■ **The records**
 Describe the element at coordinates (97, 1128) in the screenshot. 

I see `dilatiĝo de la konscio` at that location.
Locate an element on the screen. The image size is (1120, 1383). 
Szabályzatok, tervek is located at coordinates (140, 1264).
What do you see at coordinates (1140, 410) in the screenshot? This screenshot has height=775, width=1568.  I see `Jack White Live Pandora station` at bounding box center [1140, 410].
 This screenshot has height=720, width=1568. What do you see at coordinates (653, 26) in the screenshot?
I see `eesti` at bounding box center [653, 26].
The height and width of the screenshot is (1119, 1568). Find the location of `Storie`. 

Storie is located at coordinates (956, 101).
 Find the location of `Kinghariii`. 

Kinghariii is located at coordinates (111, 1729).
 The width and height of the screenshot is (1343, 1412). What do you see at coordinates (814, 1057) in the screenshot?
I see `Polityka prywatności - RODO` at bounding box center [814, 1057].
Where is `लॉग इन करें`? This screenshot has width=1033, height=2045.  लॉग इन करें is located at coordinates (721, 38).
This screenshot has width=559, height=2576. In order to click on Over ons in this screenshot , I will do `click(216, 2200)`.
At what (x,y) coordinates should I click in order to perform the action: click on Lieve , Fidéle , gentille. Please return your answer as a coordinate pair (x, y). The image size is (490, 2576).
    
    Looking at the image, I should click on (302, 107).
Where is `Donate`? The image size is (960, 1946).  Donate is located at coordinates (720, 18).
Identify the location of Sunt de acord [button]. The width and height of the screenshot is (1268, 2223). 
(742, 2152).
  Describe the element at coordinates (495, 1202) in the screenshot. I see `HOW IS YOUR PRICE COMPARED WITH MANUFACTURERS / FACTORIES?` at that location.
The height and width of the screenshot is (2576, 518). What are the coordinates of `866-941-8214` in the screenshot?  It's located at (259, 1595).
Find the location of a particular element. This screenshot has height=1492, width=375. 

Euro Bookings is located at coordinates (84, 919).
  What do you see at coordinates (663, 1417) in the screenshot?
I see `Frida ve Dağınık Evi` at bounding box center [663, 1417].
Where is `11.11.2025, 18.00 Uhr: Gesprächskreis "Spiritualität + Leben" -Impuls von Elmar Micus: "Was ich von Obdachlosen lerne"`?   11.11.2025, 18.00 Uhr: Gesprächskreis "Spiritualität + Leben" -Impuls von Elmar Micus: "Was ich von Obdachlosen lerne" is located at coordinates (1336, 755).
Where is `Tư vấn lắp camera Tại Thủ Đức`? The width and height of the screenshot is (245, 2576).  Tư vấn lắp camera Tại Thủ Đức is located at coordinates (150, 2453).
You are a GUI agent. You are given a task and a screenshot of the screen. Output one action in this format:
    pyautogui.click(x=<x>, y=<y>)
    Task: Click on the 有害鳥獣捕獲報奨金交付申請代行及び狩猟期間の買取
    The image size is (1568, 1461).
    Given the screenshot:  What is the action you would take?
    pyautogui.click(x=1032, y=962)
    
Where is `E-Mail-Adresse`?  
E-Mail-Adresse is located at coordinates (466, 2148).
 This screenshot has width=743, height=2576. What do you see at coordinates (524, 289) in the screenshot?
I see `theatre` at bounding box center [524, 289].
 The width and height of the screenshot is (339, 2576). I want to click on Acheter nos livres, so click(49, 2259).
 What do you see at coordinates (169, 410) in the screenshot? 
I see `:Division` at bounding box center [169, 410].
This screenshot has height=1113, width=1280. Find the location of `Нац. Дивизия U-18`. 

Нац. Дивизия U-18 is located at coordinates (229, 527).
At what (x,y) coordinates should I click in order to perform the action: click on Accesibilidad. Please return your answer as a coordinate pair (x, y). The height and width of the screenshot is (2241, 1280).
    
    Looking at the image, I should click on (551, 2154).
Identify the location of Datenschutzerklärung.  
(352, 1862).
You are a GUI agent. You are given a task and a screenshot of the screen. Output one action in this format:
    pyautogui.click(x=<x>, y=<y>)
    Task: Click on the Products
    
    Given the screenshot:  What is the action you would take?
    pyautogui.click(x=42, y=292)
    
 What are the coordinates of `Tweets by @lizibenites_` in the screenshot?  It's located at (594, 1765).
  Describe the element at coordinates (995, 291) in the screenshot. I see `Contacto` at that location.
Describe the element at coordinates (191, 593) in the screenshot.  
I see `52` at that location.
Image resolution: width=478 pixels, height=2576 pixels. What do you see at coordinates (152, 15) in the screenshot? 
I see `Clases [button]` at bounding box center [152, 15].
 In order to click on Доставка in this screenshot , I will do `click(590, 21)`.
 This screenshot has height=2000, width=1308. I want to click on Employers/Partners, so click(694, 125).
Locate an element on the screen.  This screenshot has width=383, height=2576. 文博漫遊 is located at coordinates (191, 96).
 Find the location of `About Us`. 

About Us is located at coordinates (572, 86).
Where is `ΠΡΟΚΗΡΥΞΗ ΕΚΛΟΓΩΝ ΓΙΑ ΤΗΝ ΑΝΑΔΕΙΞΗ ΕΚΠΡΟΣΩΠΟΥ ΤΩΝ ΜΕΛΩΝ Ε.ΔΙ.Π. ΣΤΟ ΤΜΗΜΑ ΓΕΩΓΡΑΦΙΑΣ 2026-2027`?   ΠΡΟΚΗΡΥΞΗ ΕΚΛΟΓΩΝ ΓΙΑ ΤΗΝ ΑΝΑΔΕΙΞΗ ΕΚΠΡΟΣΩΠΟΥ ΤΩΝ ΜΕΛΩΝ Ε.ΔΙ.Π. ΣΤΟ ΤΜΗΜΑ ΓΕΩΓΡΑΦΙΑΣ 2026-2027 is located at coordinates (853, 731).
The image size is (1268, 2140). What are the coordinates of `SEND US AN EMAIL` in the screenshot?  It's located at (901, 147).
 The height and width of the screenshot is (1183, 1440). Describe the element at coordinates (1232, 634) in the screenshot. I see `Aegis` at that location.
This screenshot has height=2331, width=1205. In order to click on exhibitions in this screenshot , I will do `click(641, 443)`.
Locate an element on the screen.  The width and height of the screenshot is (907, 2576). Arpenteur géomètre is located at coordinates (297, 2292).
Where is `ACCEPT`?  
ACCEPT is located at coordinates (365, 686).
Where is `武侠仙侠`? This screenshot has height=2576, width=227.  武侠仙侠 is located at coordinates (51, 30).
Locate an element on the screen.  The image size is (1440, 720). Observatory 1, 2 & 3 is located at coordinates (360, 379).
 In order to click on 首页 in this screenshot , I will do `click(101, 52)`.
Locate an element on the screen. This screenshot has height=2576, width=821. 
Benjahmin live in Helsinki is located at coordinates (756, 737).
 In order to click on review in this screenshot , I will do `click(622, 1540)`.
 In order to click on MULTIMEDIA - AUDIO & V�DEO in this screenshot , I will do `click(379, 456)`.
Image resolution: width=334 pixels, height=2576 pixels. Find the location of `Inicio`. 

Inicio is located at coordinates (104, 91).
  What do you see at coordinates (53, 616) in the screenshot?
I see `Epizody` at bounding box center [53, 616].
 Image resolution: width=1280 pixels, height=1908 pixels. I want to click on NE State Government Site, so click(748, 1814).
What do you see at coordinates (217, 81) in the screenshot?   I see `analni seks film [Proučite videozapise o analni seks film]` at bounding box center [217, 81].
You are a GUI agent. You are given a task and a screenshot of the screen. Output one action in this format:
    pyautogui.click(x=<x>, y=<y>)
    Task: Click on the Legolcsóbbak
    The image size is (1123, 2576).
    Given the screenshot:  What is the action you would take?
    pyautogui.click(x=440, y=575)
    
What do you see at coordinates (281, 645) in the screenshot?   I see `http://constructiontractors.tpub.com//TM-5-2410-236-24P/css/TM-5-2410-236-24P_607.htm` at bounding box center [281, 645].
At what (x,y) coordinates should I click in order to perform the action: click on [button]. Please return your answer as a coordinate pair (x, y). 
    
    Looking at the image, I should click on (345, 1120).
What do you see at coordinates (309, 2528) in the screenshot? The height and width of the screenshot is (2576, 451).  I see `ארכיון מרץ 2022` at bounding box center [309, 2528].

■ **Aim**
Present the data from its first line through the line containing "Szabályzatok, tervek is", including that line, as a JSON list of strings with one string per line and blank lines left out.

■ **Exercise response**
[
  " Describe the element at coordinates (97, 1128) in the screenshot. ",
  "I see `dilatiĝo de la konscio` at that location.",
  "Locate an element on the screen. The image size is (1120, 1383). ",
  "Szabályzatok, tervek is located at coordinates (140, 1264)."
]